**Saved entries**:
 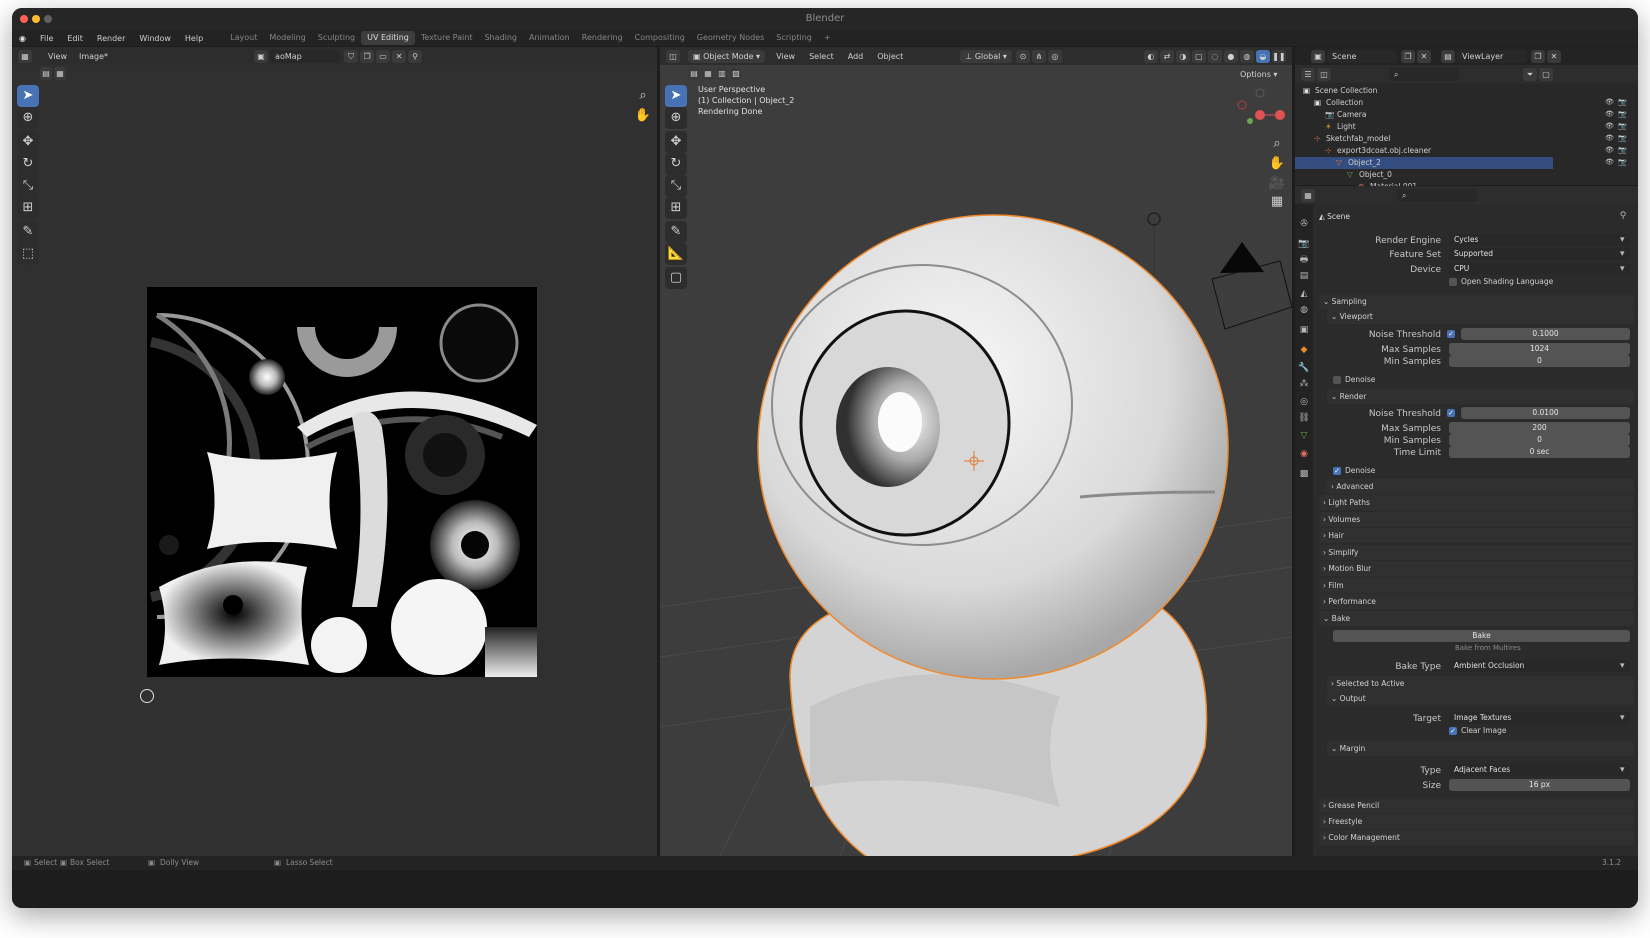 I want to click on panel-simplify: › Simplify, so click(x=1476, y=552).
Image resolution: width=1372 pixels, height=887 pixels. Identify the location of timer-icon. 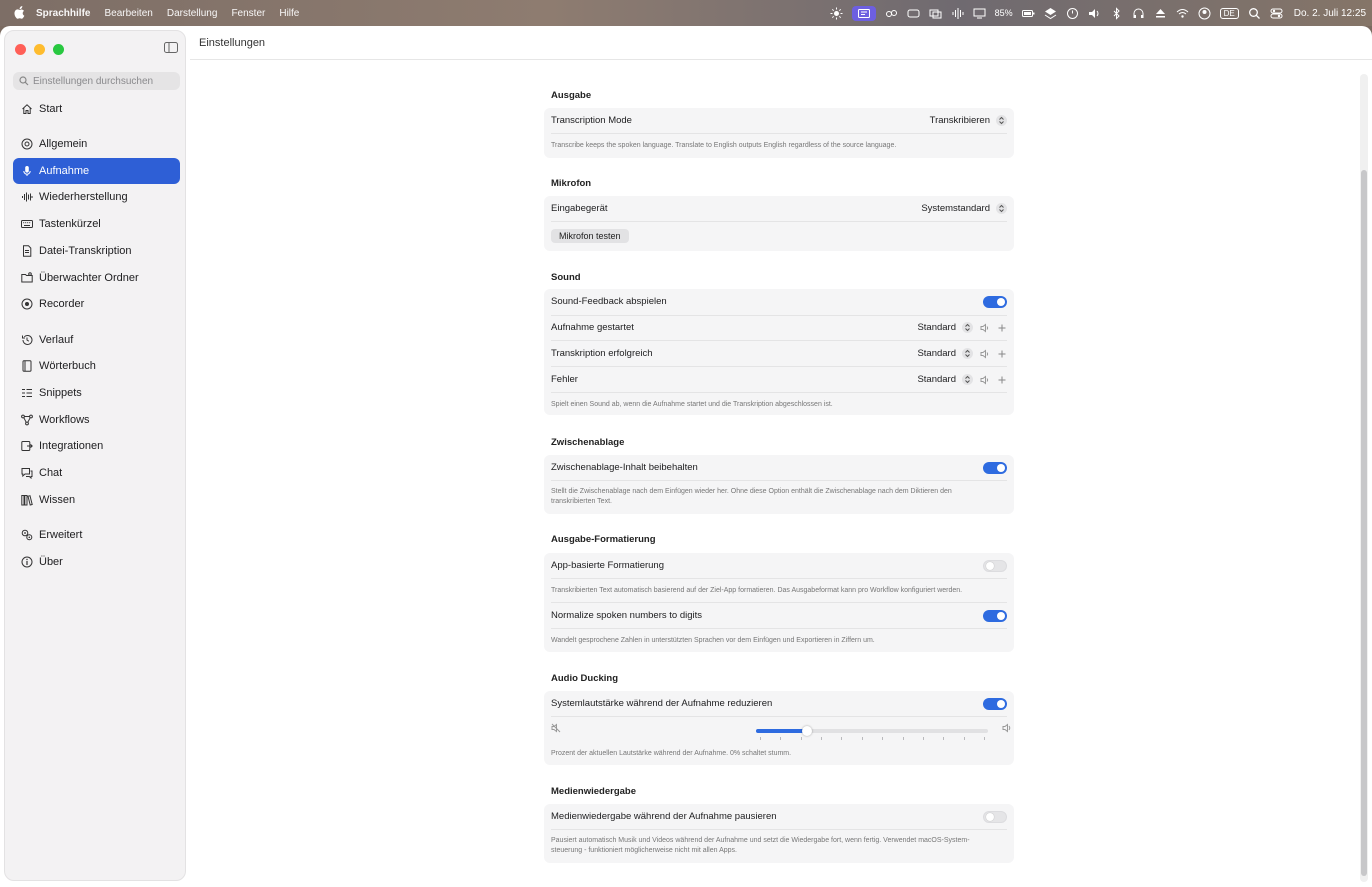
(1072, 14).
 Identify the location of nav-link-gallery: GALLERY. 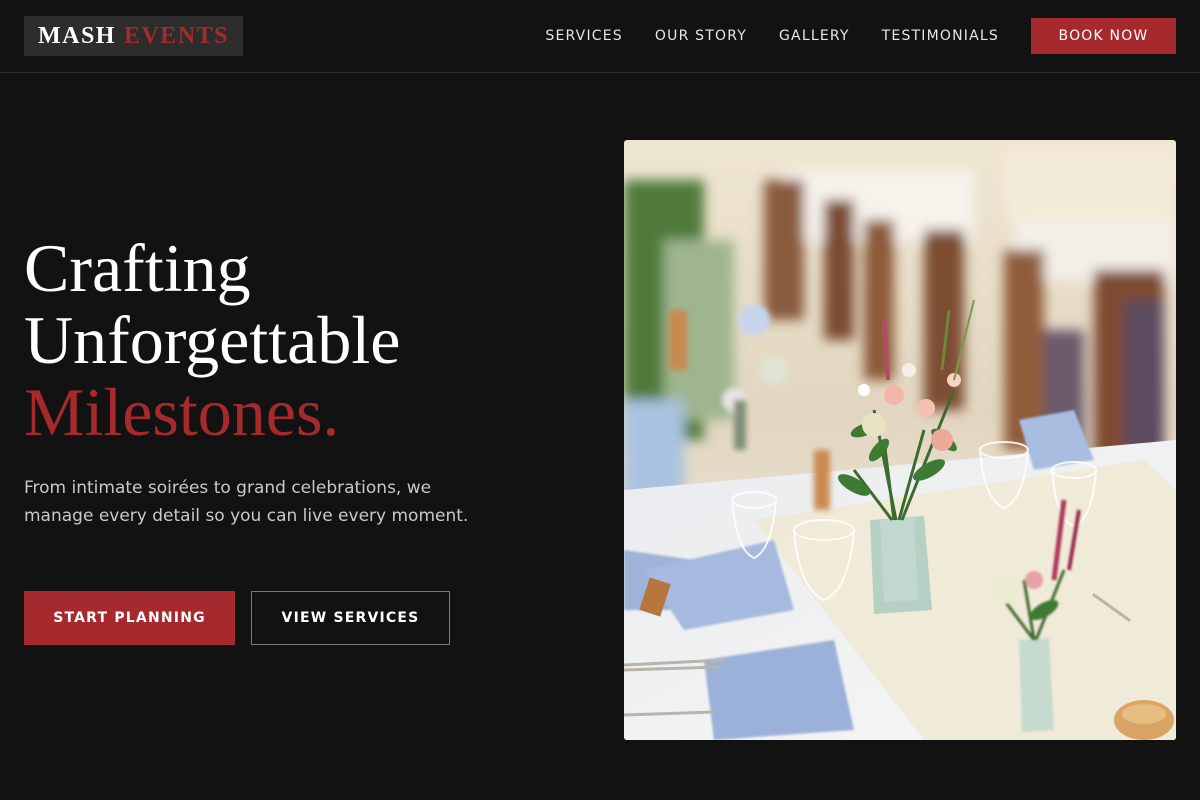
(814, 36).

**Assigned task**: Quote the lines above verbatim, leaving out the pictures.

**Output for this task**:
  I want to click on panel-simplify: › Simplify, so click(x=1476, y=552).
Image resolution: width=1372 pixels, height=887 pixels. Identify the location of timer-icon. 
(1072, 14).
 Identify the location of nav-link-gallery: GALLERY. 
(814, 36).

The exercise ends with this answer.